I know delivery of a single event hub message to a consumer is at-least-once and I can see plenty of documentation around this. However, if I'm the event publisher do I have any guarantees of my event being published to the stream exactly once?
Given I can fail to receive the response indicating publishing the message was a success or not, I have no choice but to retry. Is there anything preventing my event being duplicated on the hub?
CodePudding user response:
No; there are no guarantees of exactly-once within the Event Hubs ecosystem.
That said, if you're willing to take a dependency on a beta version, Azure.Messaging.EventHubs introduced a new buffered producer in v5.7.0-beta.x which supports idempotent retries. When this feature is enabled, the implicit retries that the producer uses will help to guard against duplicates.
It's important to note, however, that this is best effort and does not change the at-least-once guarantee.
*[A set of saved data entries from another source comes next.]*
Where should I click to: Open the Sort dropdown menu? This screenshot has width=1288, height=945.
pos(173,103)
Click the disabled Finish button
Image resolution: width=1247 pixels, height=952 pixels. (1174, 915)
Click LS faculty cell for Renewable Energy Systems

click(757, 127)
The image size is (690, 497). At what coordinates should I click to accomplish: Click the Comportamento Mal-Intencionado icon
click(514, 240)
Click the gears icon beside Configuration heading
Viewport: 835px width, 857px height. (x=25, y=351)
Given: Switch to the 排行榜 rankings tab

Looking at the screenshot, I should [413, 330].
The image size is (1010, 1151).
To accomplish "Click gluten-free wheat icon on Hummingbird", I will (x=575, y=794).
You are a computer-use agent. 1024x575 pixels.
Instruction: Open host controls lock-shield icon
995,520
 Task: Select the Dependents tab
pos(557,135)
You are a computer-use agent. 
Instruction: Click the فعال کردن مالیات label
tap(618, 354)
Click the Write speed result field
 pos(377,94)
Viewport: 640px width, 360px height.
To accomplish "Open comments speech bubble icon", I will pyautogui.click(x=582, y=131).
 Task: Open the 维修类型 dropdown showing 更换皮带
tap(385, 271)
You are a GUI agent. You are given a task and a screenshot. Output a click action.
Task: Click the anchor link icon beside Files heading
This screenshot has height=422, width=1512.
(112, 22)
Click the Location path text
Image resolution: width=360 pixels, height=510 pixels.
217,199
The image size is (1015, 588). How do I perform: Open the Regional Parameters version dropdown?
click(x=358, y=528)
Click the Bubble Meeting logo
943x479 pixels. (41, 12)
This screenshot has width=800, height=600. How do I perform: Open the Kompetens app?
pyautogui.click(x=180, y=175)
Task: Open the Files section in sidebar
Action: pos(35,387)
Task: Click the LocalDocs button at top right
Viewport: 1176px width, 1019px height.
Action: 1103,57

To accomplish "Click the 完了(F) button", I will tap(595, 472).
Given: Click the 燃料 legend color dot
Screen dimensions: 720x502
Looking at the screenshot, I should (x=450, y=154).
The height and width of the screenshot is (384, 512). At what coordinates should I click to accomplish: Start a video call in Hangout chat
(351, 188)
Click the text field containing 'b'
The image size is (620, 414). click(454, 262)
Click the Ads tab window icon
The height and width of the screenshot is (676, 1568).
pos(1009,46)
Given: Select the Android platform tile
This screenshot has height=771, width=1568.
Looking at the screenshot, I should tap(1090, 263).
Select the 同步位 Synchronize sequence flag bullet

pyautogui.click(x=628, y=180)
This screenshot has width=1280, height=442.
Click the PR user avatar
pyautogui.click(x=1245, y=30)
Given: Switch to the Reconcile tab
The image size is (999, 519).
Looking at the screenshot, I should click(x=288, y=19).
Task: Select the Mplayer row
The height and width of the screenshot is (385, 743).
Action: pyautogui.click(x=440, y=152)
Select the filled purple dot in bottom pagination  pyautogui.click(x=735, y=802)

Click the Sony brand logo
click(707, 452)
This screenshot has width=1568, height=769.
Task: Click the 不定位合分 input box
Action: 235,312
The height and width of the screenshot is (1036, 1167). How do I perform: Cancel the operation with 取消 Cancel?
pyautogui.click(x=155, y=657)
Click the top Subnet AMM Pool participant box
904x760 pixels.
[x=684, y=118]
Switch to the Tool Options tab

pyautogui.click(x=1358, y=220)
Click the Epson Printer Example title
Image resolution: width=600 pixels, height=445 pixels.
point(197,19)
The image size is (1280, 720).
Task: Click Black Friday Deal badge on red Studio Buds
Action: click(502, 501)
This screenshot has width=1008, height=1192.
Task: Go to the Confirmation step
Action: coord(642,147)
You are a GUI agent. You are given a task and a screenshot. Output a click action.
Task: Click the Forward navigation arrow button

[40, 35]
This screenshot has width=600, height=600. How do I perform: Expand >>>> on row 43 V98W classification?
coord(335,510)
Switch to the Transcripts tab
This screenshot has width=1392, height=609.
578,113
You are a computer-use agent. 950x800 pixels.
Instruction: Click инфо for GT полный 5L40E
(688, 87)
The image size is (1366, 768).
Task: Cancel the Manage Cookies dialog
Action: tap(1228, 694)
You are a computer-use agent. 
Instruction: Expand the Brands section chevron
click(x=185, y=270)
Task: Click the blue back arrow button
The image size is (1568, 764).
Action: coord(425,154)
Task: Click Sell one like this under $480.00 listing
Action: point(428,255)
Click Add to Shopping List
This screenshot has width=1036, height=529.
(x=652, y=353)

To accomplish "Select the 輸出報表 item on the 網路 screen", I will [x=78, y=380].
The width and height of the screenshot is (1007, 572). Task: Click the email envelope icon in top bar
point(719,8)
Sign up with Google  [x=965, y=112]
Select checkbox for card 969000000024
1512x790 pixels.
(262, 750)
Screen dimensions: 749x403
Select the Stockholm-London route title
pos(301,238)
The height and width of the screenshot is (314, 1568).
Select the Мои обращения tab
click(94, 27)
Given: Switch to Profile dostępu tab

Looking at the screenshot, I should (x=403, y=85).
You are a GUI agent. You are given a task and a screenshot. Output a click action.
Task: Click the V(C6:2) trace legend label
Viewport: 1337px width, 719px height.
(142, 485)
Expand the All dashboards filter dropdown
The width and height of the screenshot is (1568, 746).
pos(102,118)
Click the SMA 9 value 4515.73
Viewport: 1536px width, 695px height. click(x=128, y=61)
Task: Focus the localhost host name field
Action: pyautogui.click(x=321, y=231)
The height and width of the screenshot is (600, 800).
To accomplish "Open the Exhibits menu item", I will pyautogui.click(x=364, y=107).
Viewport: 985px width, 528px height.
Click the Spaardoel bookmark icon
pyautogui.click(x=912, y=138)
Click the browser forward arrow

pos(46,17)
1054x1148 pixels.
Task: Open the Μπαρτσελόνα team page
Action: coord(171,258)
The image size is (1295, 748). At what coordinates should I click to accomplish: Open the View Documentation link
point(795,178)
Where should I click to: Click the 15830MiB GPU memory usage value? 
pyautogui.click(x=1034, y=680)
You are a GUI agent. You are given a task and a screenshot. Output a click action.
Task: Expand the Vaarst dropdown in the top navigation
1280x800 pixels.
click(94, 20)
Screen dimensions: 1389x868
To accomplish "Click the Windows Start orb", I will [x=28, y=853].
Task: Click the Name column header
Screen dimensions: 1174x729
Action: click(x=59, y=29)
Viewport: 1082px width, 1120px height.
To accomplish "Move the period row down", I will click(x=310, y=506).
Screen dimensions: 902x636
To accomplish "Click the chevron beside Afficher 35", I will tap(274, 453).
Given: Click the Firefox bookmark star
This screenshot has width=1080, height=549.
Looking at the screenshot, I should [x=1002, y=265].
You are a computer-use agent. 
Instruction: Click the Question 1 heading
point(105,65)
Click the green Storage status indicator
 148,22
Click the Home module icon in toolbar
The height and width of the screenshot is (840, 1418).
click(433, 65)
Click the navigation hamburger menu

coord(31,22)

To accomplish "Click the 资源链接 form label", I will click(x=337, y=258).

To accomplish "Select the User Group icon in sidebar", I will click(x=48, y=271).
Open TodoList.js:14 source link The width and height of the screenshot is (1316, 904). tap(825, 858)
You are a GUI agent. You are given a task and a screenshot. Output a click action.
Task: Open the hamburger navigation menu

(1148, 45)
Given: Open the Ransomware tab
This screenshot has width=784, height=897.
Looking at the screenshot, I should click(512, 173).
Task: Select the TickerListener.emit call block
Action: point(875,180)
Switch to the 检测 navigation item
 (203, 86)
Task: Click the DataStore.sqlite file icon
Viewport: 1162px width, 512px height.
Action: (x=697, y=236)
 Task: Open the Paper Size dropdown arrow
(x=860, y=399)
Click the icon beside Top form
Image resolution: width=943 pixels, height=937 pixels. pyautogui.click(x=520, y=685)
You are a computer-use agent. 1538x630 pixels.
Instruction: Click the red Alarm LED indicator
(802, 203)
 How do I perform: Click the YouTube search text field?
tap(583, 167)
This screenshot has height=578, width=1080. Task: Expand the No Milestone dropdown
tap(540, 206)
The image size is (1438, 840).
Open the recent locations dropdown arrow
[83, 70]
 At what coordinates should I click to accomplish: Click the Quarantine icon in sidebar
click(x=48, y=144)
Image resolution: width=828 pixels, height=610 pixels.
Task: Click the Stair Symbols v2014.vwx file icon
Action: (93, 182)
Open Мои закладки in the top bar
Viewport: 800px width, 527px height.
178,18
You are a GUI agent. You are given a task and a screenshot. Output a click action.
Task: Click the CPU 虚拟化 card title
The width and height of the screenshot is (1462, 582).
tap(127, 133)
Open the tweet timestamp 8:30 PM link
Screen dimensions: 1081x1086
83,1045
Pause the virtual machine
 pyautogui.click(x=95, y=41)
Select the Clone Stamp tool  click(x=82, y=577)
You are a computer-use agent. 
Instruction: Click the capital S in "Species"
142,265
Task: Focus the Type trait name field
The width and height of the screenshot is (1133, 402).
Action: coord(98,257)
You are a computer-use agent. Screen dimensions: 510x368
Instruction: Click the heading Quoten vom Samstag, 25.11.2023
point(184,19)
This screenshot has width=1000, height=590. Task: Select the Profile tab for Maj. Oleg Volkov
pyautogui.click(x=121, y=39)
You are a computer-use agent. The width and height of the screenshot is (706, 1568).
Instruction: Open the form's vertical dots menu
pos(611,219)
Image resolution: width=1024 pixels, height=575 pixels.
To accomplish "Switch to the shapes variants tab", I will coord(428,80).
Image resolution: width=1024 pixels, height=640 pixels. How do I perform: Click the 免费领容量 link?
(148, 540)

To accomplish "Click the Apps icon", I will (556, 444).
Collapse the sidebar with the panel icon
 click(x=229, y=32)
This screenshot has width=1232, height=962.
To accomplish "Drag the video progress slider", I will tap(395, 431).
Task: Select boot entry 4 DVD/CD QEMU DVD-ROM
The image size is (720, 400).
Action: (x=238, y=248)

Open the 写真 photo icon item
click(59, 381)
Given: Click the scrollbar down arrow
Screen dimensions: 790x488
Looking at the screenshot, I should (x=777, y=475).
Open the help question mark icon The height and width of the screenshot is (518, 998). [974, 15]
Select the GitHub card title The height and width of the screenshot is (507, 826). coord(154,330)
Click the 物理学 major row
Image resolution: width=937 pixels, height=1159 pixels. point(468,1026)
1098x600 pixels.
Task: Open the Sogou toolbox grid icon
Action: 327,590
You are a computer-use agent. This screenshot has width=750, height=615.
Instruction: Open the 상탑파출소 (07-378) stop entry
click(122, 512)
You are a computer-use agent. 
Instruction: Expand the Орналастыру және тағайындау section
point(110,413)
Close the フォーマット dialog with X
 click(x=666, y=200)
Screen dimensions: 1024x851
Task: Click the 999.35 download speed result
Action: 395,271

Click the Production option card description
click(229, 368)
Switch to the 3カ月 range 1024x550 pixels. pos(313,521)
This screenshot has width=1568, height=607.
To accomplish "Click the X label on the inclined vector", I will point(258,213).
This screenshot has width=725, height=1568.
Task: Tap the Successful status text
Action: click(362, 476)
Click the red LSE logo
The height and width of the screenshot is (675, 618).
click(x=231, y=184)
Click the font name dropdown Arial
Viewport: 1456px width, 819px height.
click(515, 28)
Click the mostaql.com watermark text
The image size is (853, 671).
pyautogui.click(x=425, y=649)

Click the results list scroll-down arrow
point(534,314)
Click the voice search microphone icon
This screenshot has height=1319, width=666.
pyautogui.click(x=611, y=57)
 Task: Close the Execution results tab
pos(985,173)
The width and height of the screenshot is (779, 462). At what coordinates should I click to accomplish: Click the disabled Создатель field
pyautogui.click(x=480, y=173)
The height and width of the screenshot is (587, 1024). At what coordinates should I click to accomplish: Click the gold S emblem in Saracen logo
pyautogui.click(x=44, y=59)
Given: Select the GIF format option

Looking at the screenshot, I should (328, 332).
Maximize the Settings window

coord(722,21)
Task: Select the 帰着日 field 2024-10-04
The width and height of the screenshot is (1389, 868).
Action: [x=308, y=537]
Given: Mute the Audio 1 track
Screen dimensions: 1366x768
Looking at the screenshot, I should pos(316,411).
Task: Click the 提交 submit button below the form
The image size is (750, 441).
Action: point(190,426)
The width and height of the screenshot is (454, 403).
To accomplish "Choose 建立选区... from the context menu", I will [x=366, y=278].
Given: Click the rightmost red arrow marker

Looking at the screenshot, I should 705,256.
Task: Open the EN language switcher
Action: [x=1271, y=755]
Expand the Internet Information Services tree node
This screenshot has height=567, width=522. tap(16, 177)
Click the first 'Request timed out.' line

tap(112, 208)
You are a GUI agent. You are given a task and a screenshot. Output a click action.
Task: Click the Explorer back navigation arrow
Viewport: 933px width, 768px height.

Regardless of duplicates when publishing, consumers should expect and guard against reading duplicate events.
To enable it, you'd configure the buffered producer similar to:
var connectionString = "<< CONNECTION STRING FOR THE EVENT HUBS NAMESPACE >>";
var eventHubName = "<< NAME OF THE EVENT HUB >>";
var options = new EventHubBufferedProducerClientOptions
{
EnableIdempotentRetries = true
};
var producer = new EventHubBufferedProducerClient(
connectionString,
eventHubName,
options);
More information on the buffered producer can be found in the Publishing Events sample for the SDK.
We do not yet have a firm date for its stable release, though we're currently aiming for early May. Please be aware that we do not recommend using beta packages in critical production scenarios.